Copy every item below word for word, keeping each line unchanged.

======== Information shown

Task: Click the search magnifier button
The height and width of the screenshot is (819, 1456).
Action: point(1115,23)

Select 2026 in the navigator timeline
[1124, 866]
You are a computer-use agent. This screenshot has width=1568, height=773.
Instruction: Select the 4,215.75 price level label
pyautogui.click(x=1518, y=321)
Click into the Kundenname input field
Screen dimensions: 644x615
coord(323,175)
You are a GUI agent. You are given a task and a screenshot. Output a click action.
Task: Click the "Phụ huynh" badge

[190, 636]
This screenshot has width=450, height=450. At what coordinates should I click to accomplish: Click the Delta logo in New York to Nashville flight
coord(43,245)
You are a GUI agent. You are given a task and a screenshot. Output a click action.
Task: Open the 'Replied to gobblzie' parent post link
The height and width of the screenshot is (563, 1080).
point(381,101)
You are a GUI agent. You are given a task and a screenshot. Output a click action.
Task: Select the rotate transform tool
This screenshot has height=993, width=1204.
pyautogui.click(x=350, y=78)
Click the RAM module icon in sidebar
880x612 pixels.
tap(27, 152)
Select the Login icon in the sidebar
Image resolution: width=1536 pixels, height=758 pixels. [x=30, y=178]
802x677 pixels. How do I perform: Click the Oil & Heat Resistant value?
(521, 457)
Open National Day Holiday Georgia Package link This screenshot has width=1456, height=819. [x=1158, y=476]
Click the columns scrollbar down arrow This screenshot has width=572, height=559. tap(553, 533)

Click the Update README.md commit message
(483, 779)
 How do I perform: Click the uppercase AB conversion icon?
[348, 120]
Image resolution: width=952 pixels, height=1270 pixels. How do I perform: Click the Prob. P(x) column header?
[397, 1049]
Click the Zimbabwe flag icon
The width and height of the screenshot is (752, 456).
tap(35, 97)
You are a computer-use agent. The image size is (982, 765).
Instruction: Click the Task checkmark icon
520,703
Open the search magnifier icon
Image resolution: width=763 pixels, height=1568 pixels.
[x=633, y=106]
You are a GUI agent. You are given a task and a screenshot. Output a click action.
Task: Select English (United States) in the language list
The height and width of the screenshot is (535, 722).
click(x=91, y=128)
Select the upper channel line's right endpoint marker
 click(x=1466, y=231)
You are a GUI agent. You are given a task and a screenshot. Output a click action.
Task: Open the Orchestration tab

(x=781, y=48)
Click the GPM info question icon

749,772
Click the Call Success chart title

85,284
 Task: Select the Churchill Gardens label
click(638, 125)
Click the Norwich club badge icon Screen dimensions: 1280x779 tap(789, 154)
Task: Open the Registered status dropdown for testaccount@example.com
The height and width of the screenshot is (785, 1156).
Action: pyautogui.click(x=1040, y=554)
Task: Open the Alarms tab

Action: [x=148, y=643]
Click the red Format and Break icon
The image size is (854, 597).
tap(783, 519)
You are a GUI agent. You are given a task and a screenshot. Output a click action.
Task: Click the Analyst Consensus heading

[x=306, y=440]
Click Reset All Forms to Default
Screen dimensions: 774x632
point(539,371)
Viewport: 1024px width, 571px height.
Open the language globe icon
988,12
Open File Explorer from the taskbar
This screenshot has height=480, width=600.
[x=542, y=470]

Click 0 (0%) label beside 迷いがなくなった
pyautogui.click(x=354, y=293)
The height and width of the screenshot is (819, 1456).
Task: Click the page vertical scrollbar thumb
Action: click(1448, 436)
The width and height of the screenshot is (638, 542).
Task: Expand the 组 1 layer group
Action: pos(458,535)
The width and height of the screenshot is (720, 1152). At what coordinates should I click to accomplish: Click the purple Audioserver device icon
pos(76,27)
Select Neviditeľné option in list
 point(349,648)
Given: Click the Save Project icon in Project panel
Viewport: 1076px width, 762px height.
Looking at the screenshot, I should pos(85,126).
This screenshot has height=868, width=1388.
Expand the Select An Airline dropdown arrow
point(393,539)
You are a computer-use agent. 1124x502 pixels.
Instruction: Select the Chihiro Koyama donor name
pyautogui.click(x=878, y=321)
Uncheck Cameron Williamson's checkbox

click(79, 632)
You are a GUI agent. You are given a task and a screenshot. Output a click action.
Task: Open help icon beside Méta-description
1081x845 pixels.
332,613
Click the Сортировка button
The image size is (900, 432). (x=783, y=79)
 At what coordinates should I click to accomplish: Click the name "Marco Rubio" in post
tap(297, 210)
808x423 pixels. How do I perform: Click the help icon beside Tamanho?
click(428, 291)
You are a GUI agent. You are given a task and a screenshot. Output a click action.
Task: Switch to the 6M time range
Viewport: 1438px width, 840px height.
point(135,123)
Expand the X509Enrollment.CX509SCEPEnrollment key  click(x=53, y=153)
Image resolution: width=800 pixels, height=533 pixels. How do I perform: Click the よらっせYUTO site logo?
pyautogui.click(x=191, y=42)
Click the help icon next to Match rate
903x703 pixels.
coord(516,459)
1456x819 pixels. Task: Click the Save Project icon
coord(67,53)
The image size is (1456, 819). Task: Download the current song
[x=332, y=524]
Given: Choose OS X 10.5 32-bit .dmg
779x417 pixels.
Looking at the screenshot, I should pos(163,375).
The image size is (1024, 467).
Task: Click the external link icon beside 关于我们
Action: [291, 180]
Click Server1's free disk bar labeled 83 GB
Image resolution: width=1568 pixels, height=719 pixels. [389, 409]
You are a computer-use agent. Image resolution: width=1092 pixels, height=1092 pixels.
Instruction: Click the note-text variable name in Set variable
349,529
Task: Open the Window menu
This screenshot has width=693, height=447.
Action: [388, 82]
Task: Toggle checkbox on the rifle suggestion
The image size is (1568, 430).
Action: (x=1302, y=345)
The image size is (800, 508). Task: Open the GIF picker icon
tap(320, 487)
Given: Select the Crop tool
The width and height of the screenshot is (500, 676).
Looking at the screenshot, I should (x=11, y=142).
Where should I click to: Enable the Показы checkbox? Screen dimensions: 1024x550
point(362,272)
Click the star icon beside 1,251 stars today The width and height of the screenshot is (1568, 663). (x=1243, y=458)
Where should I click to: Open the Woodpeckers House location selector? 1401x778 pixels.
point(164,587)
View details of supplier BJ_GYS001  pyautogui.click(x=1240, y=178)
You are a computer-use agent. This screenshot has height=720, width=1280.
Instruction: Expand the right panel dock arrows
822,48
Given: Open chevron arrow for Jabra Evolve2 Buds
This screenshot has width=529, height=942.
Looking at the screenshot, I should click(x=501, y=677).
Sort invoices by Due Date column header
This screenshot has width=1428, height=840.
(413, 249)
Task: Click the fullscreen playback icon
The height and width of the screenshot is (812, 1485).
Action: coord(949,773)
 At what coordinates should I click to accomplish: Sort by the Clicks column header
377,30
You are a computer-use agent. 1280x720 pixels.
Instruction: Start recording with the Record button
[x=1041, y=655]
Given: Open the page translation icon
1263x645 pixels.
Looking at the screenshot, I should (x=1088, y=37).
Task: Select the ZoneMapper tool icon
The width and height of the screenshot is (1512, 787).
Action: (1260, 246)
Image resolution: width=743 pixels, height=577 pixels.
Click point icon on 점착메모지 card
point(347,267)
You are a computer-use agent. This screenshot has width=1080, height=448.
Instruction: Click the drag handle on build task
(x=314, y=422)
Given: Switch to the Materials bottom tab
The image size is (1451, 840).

================

## Answer for the task
Task: Click the search magnifier button
The height and width of the screenshot is (819, 1456).
Action: point(1115,23)

Select 2026 in the navigator timeline
[1124, 866]
You are a computer-use agent. This screenshot has width=1568, height=773.
Instruction: Select the 4,215.75 price level label
pyautogui.click(x=1518, y=321)
Click into the Kundenname input field
Screen dimensions: 644x615
coord(323,175)
You are a GUI agent. You are given a task and a screenshot. Output a click action.
Task: Click the "Phụ huynh" badge

[190, 636]
This screenshot has width=450, height=450. At what coordinates should I click to accomplish: Click the Delta logo in New York to Nashville flight
coord(43,245)
You are a GUI agent. You are given a task and a screenshot. Output a click action.
Task: Open the 'Replied to gobblzie' parent post link
The height and width of the screenshot is (563, 1080).
point(381,101)
You are a GUI agent. You are given a task and a screenshot. Output a click action.
Task: Select the rotate transform tool
This screenshot has height=993, width=1204.
pyautogui.click(x=350, y=78)
Click the RAM module icon in sidebar
880x612 pixels.
tap(27, 152)
Select the Login icon in the sidebar
Image resolution: width=1536 pixels, height=758 pixels. [x=30, y=178]
802x677 pixels. How do I perform: Click the Oil & Heat Resistant value?
(521, 457)
Open National Day Holiday Georgia Package link This screenshot has width=1456, height=819. [x=1158, y=476]
Click the columns scrollbar down arrow This screenshot has width=572, height=559. tap(553, 533)

Click the Update README.md commit message
(483, 779)
 How do I perform: Click the uppercase AB conversion icon?
[348, 120]
Image resolution: width=952 pixels, height=1270 pixels. How do I perform: Click the Prob. P(x) column header?
[397, 1049]
Click the Zimbabwe flag icon
The width and height of the screenshot is (752, 456).
tap(35, 97)
You are a computer-use agent. The image size is (982, 765).
Instruction: Click the Task checkmark icon
520,703
Open the search magnifier icon
Image resolution: width=763 pixels, height=1568 pixels.
[x=633, y=106]
You are a GUI agent. You are given a task and a screenshot. Output a click action.
Task: Select English (United States) in the language list
The height and width of the screenshot is (535, 722).
click(x=91, y=128)
Select the upper channel line's right endpoint marker
 click(x=1466, y=231)
You are a GUI agent. You are given a task and a screenshot. Output a click action.
Task: Open the Orchestration tab

(x=781, y=48)
Click the GPM info question icon

749,772
Click the Call Success chart title

85,284
 Task: Select the Churchill Gardens label
click(638, 125)
Click the Norwich club badge icon Screen dimensions: 1280x779 tap(789, 154)
Task: Open the Registered status dropdown for testaccount@example.com
The height and width of the screenshot is (785, 1156).
Action: pyautogui.click(x=1040, y=554)
Task: Open the Alarms tab

Action: [x=148, y=643]
Click the red Format and Break icon
The image size is (854, 597).
tap(783, 519)
You are a GUI agent. You are given a task and a screenshot. Output a click action.
Task: Click the Analyst Consensus heading

[x=306, y=440]
Click Reset All Forms to Default
Screen dimensions: 774x632
point(539,371)
Viewport: 1024px width, 571px height.
Open the language globe icon
988,12
Open File Explorer from the taskbar
This screenshot has height=480, width=600.
[x=542, y=470]

Click 0 (0%) label beside 迷いがなくなった
pyautogui.click(x=354, y=293)
The height and width of the screenshot is (819, 1456).
Task: Click the page vertical scrollbar thumb
Action: click(1448, 436)
The width and height of the screenshot is (638, 542).
Task: Expand the 组 1 layer group
Action: pos(458,535)
The width and height of the screenshot is (720, 1152). At what coordinates should I click to accomplish: Click the purple Audioserver device icon
pos(76,27)
Select Neviditeľné option in list
 point(349,648)
Given: Click the Save Project icon in Project panel
Viewport: 1076px width, 762px height.
Looking at the screenshot, I should pos(85,126).
This screenshot has height=868, width=1388.
Expand the Select An Airline dropdown arrow
point(393,539)
You are a computer-use agent. 1124x502 pixels.
Instruction: Select the Chihiro Koyama donor name
pyautogui.click(x=878, y=321)
Uncheck Cameron Williamson's checkbox

click(79, 632)
You are a GUI agent. You are given a task and a screenshot. Output a click action.
Task: Open help icon beside Méta-description
1081x845 pixels.
332,613
Click the Сортировка button
The image size is (900, 432). (x=783, y=79)
 At what coordinates should I click to accomplish: Click the name "Marco Rubio" in post
tap(297, 210)
808x423 pixels. How do I perform: Click the help icon beside Tamanho?
click(428, 291)
You are a GUI agent. You are given a task and a screenshot. Output a click action.
Task: Switch to the 6M time range
Viewport: 1438px width, 840px height.
point(135,123)
Expand the X509Enrollment.CX509SCEPEnrollment key  click(x=53, y=153)
Image resolution: width=800 pixels, height=533 pixels. How do I perform: Click the よらっせYUTO site logo?
pyautogui.click(x=191, y=42)
Click the help icon next to Match rate
903x703 pixels.
coord(516,459)
1456x819 pixels. Task: Click the Save Project icon
coord(67,53)
The image size is (1456, 819). Task: Download the current song
[x=332, y=524]
Given: Choose OS X 10.5 32-bit .dmg
779x417 pixels.
Looking at the screenshot, I should pos(163,375).
The image size is (1024, 467).
Task: Click the external link icon beside 关于我们
Action: [291, 180]
Click Server1's free disk bar labeled 83 GB
Image resolution: width=1568 pixels, height=719 pixels. [389, 409]
You are a computer-use agent. Image resolution: width=1092 pixels, height=1092 pixels.
Instruction: Click the note-text variable name in Set variable
349,529
Task: Open the Window menu
This screenshot has width=693, height=447.
Action: [388, 82]
Task: Toggle checkbox on the rifle suggestion
The image size is (1568, 430).
Action: (x=1302, y=345)
The image size is (800, 508). Task: Open the GIF picker icon
tap(320, 487)
Given: Select the Crop tool
The width and height of the screenshot is (500, 676).
Looking at the screenshot, I should (x=11, y=142).
Where should I click to: Enable the Показы checkbox? Screen dimensions: 1024x550
point(362,272)
Click the star icon beside 1,251 stars today The width and height of the screenshot is (1568, 663). (x=1243, y=458)
Where should I click to: Open the Woodpeckers House location selector? 1401x778 pixels.
point(164,587)
View details of supplier BJ_GYS001  pyautogui.click(x=1240, y=178)
You are a computer-use agent. This screenshot has height=720, width=1280.
Instruction: Expand the right panel dock arrows
822,48
Given: Open chevron arrow for Jabra Evolve2 Buds
This screenshot has width=529, height=942.
Looking at the screenshot, I should click(x=501, y=677).
Sort invoices by Due Date column header
This screenshot has width=1428, height=840.
(413, 249)
Task: Click the fullscreen playback icon
The height and width of the screenshot is (812, 1485).
Action: coord(949,773)
 At what coordinates should I click to accomplish: Sort by the Clicks column header
377,30
You are a computer-use agent. 1280x720 pixels.
Instruction: Start recording with the Record button
[x=1041, y=655]
Given: Open the page translation icon
1263x645 pixels.
Looking at the screenshot, I should (x=1088, y=37).
Task: Select the ZoneMapper tool icon
The width and height of the screenshot is (1512, 787).
Action: (1260, 246)
Image resolution: width=743 pixels, height=577 pixels.
Click point icon on 점착메모지 card
point(347,267)
You are a computer-use agent. This screenshot has width=1080, height=448.
Instruction: Click the drag handle on build task
(x=314, y=422)
Given: Switch to the Materials bottom tab
The image size is (1451, 840).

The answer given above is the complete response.